One of the known issues is that this code doesn't handle zip archives that have comments. I've never seen a zip archive with comments, so I suspect it is unlikely to affect many packages. The standard tooling won't create a package with comments, the ZipArchive class in the framework doesn't support creating a package with comments. However, the SharpZipLib does support comments, so it's possible that some adventurous developer has published a funky nupkg that contains one.

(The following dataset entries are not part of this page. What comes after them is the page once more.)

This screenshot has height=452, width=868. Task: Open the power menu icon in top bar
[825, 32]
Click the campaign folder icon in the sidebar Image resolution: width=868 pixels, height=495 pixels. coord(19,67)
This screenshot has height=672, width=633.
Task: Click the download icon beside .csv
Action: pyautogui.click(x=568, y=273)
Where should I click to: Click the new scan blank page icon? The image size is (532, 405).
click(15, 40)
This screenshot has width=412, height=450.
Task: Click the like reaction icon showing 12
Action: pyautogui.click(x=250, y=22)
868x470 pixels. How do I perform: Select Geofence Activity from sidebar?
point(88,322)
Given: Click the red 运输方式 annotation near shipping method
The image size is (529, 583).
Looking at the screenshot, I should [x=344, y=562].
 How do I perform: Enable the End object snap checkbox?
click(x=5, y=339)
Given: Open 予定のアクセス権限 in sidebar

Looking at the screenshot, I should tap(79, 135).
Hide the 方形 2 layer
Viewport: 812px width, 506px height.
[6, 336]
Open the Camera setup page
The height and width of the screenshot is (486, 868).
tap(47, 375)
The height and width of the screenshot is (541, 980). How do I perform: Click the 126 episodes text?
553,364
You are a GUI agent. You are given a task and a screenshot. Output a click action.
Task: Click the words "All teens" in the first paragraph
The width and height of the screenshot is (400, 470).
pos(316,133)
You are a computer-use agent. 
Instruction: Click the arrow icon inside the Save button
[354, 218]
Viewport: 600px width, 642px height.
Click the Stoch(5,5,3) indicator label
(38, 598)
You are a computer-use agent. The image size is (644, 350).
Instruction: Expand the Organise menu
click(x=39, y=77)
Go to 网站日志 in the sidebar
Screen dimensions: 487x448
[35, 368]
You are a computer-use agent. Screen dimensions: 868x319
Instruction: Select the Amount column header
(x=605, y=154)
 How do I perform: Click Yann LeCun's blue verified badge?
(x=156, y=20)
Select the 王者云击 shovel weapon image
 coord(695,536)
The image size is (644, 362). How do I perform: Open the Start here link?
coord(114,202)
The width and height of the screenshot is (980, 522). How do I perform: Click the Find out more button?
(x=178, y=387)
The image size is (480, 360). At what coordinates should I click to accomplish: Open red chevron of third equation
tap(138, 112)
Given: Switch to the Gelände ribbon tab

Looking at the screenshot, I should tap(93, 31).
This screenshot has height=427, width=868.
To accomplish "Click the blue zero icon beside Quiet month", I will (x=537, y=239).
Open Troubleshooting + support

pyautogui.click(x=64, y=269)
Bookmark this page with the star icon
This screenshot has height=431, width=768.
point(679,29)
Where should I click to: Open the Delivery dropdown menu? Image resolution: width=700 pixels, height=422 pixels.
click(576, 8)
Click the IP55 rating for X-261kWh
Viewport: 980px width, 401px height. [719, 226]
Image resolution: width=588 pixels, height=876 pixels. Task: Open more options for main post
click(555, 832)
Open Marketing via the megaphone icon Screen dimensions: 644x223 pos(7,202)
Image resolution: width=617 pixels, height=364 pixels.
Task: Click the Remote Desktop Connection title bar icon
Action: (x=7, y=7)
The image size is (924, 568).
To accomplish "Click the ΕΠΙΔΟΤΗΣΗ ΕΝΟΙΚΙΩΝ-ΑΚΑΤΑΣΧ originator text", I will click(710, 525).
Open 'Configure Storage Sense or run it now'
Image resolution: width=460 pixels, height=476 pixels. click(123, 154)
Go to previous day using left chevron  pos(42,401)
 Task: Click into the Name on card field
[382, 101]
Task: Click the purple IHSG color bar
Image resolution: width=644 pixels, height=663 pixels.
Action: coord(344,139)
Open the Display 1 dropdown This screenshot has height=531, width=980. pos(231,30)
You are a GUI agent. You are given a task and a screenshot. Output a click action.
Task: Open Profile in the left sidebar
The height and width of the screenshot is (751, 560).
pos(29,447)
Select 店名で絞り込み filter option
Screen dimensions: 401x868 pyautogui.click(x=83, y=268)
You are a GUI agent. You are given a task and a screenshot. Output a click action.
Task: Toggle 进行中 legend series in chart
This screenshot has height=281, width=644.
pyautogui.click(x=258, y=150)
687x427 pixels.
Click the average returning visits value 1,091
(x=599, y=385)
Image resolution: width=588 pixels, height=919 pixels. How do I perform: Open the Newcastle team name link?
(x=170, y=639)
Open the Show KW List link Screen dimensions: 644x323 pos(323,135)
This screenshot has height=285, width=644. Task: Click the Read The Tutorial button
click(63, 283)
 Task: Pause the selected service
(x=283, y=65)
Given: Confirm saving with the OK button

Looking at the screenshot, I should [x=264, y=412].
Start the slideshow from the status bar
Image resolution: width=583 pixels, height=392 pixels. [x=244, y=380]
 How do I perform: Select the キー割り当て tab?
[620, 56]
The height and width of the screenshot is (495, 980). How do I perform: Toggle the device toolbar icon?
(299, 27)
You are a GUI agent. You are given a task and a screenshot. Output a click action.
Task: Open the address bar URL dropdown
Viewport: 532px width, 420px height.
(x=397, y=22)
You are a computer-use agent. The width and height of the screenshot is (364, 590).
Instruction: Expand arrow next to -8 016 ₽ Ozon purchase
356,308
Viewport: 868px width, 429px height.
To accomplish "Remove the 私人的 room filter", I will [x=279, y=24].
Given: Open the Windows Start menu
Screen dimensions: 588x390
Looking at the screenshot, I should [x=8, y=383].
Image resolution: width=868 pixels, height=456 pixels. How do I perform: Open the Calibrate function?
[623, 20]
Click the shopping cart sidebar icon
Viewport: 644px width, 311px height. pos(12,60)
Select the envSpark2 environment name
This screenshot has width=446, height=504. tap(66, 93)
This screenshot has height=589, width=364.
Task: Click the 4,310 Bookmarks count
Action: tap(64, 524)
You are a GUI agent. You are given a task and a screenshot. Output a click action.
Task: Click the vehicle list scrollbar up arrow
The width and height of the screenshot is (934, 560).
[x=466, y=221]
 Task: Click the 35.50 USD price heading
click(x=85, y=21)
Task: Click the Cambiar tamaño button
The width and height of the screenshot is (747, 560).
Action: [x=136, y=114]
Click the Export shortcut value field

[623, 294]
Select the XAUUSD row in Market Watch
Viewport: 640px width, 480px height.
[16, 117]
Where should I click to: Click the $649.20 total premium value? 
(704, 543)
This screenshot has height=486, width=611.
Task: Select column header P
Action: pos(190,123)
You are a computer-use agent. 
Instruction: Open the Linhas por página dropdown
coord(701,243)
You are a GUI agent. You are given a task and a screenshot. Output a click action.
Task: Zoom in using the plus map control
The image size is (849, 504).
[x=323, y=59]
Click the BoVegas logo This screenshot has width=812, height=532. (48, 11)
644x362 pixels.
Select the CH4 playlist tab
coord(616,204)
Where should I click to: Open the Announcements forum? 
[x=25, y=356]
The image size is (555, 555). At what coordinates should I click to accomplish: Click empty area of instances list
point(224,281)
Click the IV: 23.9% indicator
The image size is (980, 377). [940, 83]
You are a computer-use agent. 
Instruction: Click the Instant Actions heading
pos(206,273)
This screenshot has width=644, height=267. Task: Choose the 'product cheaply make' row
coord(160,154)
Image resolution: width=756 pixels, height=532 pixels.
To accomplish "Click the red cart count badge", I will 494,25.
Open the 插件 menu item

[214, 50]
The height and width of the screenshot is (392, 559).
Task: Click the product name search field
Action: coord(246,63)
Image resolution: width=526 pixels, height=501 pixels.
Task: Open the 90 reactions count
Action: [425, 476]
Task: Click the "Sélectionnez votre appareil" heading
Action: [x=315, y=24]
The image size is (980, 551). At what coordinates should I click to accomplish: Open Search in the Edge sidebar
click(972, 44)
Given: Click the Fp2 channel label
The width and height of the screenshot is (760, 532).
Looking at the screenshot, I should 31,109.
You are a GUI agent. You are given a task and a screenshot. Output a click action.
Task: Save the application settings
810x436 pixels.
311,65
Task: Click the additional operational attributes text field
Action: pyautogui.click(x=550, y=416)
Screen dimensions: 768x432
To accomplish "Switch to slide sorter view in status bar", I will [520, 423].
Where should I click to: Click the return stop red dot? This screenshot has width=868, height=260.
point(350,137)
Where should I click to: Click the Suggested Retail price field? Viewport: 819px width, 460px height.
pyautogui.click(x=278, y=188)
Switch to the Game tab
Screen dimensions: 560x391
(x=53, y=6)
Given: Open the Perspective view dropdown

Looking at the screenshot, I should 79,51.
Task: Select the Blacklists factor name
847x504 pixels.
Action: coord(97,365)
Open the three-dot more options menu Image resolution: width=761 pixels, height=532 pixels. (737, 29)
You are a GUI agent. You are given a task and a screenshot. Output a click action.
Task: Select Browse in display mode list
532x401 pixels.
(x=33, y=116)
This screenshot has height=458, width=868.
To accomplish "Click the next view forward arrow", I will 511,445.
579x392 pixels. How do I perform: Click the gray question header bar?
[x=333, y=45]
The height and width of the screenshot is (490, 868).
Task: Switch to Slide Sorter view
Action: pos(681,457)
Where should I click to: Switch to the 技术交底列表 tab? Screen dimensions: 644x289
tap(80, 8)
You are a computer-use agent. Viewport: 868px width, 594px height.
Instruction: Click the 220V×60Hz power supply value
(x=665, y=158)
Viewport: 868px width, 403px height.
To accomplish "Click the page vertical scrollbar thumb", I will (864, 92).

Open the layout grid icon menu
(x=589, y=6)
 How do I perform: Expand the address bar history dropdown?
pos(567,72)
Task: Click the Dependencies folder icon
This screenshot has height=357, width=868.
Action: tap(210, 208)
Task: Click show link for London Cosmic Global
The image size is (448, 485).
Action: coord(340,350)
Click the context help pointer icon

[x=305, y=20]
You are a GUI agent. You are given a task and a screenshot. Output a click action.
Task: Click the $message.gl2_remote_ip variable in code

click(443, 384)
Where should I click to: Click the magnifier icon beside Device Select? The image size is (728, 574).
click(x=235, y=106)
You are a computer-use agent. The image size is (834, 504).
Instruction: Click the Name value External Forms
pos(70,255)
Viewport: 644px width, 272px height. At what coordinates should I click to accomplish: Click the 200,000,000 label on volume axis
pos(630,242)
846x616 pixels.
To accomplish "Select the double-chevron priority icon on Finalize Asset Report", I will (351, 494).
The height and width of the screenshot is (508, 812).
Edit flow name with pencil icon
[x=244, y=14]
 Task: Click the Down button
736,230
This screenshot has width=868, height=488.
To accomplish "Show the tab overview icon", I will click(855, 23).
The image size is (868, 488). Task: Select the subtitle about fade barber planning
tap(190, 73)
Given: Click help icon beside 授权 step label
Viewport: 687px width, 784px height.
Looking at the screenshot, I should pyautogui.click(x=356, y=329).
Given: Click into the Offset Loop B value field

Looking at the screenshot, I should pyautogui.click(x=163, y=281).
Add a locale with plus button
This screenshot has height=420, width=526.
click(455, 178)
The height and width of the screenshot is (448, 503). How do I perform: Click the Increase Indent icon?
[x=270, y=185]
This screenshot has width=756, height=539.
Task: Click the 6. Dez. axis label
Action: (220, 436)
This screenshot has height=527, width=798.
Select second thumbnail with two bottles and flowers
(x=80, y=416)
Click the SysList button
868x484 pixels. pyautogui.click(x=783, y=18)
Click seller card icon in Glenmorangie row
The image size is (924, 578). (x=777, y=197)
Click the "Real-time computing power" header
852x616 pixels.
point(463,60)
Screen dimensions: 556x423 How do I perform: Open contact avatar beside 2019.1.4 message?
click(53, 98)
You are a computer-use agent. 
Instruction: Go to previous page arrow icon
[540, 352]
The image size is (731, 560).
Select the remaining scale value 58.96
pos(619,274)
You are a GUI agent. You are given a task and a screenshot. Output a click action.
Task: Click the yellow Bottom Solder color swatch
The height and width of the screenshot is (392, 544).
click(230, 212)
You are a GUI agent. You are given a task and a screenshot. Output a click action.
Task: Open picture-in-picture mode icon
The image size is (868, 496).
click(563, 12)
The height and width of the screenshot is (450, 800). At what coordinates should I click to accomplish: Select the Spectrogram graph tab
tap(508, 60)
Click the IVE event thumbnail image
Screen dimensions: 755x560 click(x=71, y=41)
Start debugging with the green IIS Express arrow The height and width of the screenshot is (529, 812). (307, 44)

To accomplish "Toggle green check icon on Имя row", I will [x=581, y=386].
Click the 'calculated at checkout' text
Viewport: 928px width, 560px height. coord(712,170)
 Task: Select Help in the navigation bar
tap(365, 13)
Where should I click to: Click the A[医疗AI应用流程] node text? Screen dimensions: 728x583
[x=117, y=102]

There are a couple TODOs in the code. One having to do with reading filenames using ASCII encoding; not sure that's right. The other seems to relate to resolving the assembly name from the documentation xml. I don't remember the context on this second one, but it seems reasonable the way it works.

Finally, I think I introduced a bug that needs to be fixed: 1) navigate to my experimental instance https://pfluget-test.azurewebsites.net/packages/Newtonsoft.Json 2) Click the "Newtonsoft.Json" under the Namespace listing in the left nav. 3) Notice the link is broken https://pfluget-test.azurewebsites.net/packages/Newtonsoft.Json/13.0.1/lib/netstandard2.0/lib%2Fnetstandard2.0%2FNewtonsoft.Json.dll/Newtonsoft.Json

It appears there might be a double-encoding happening somehow, but it isn't immediately clear to me where that's happening.

[joelverhagen]

@praeclarum, unfortunately, this is an area that's not documented at all. For NuGet.org's own data analysis project (NuGet.Insights) I use the following approach: prefix the user agent with Mozilla/5.0 (compatible; MSIE 9.0; Windows NT 6.1; Trident/5.0; AppInsights)

It's a dirty hack, I know. But it's the best we have today. Please also add some identifying information after this prefix so that we (NuGet.org team) can associate these downloads with FuGet later if necessary. As long as you have that prefix your data will be dropped from the counting but additional information can be helpful for investigations.

We plan to have a more elegant approach in the future (some more descriptive "ignore me" suffix or substring) but it's not defined today.

My user agent for NuGet.Insights is something like this: Mozilla/5.0 (compatible; MSIE 9.0; Windows NT 6.1; Trident/5.0; AppInsights) NuGet Test Client/6.0.0 (Microsoft Windows 10.0.19043) NuGet.Insights.Logic.Test.Bot/1.0.0 (X64; X64; .NET Core 3.1.15; +https://github.com/NuGet/Insights)

[joelverhagen]

@MarkPflug, I think the comment case is unimportant. There appears to only be 7 such packages on NuGet.org and their download count is low:

[praeclarum]

Thanks for the quick reply @joelverhagen! I'll get those changes in.